The third innovation is keeping track, while participants use the system, of emerging biases in the velocity of cursor movement and subtracting them out of the decoded movements. Keeping a better balance of speeds in different directions leads to more accuracy and a more intuitive user experience.
The team performed several research sessions to confirm that the new innovations were making a significant and positive difference among the participants. These included asking participants to type for an hour or two in some sessions when the self-calibration innovations were engaged and some when they were turned off. Performance remained stable in sessions when the features were on, but degraded significantly when the features were off.
In one of the research sessions with the innovations turned off, the researchers found that turning them back on allowed the system to rescue performance after it had been degrading for lack of the features.
In principle, the improved decoder can be applied to other BCI tasks such as three-dimensional control of a robot arm or even a person’s own electronically reanimated arm or hand. There are unique challenges to doing that, Jarosiewicz acknowledged, but it’s a problem the team is tackling next.
The goal remains to develop BrainGate into a system that would be available to people who need it, whenever they need it.
“There is still a lot of research to do,” Hochberg said. “With continued clinical research, we will learn how our findings extend to more participants. We want to make the system faster, easier, smaller, fully implanted, more portable, less requiring of an expert researcher or caregiver, and more nimble in its ability to provide control of external devices.

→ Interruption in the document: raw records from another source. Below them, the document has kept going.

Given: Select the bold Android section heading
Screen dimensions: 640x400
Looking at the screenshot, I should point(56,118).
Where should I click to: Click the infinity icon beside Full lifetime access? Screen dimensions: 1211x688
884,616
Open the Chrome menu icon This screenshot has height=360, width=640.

“In these studies, we are making steps toward robust and flexible communication systems for people with severely limited movement, including limited or no speech. We are also dedicated not only to enabling control over computers or robotic assistive devices, but — for people with spinal cord injury or stroke — working toward the goal of reconnecting brain to limb, allowing the powerful intracortical signals to activate fully implanted functional electrical stimulation devices, and re-enabling intuitive movement of one’s own arm and hand.”

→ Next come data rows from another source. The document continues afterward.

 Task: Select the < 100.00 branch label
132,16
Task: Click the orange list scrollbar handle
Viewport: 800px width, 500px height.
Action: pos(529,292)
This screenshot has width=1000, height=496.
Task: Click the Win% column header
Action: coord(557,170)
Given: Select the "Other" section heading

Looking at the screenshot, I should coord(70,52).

Hochberg emphasized, “Our extraordinary research participants are true pioneers. They are participating in the trial not because they hope to gain any personal benefit, but because they want to help us to develop and test a system that will help other people with paralysis in the future.”

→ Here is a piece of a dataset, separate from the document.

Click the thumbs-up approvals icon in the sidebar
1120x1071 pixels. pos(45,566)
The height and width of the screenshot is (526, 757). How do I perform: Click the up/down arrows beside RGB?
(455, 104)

In addition to Jarosiewicz and Hochberg, the paper’s other authors are Anish Sarma, Daniel Bacher, Nicholas Masse, John Simeral, Brittany Sorice, Erin Oakley, Christine Blabe, Chethan Pandarinath, Vikash Gilja, Sydney Cash, Emad Eskandar, Gerhard Friehs, Jaimie Henderson, Krishna Shenoy, and John Donoghue.
The research was supported by the Department of Veterans Affairs (Rehabilitation Research & Development Service awards: B6310W, B6453R, B6459L, A6779I); the National Institutes of Health (NIDCD grants R01DC009899, R01DC014034, NICHD-NCMRR grants N01HD10018, RC1HD063931, N01HD53403, and NINDS grant R01NS066311-S1); the Doris Duke Charitable Foundation; the MGH-Deane Institute; the Joseph Martin Prize for Basic Research; the Katie Samson Foundation; the Craig H. Neilsen Foundation; Stanford BioX-NeuroVentures; and the Garlick Family.
*Caution: Investigational device. Limited by federal law to investigational use.